Praying Couple Says Homicide Charges are Unconstitutional

Parents accused of praying instead of seeking medical care for their daughter who died of diabetes pleaded not guilty to second-degree reckless homicide. They further asked the judge to dismiss the charges as unconstitutional, reports the Associated Press.

11-year-old Madeline died on Easter at the family’s rural Wisconsin home. An autopsy, requested by her parents, found that she died from undiagnosed diabetes. Prosecutors say the parents failed in their legal duty to protect their child.

Dale and Leilani Neumann’s criminal defense attorneys filed a motion claiming the law is “unconstitutionally vague” and the charges infringe on the parents’ constitutional right to freely exercise their religion and their “liberty interest” to rear their children.

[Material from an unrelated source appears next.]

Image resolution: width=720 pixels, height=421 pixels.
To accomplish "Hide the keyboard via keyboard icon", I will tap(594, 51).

The mother said she believes in the Bible and that healing comes from God and prayer. She said she never thought her daughter would die. The father said he considered Madeline’s illness “a test of faith” that could be conquered by prayer. Both parents told investigators that Madeline hadn’t been to a doctor since she was 3 years old.

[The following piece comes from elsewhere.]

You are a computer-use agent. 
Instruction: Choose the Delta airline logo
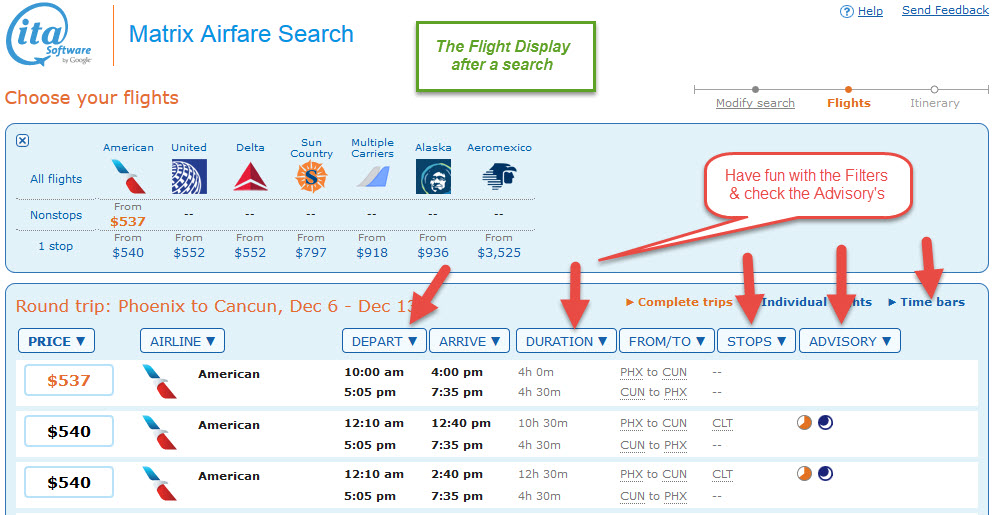(250, 177)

The maximum sentence for second-degree reckless homicide is 25 years. The Neumanns are currently free on bail, but must send their surviving three teenage children to biweekly checkups to ensure they receive any needed medical care.

A Wisconsin law states parents can’t be accused of abuse or neglect if they chose prayer in good faith as a treatment for a child’s disease. The District Attorney said her analysis of the law is that it doesn’t apply to homicide cases. Due to the nature of the case, the defense attorneys expect it may reach the state Supreme Court.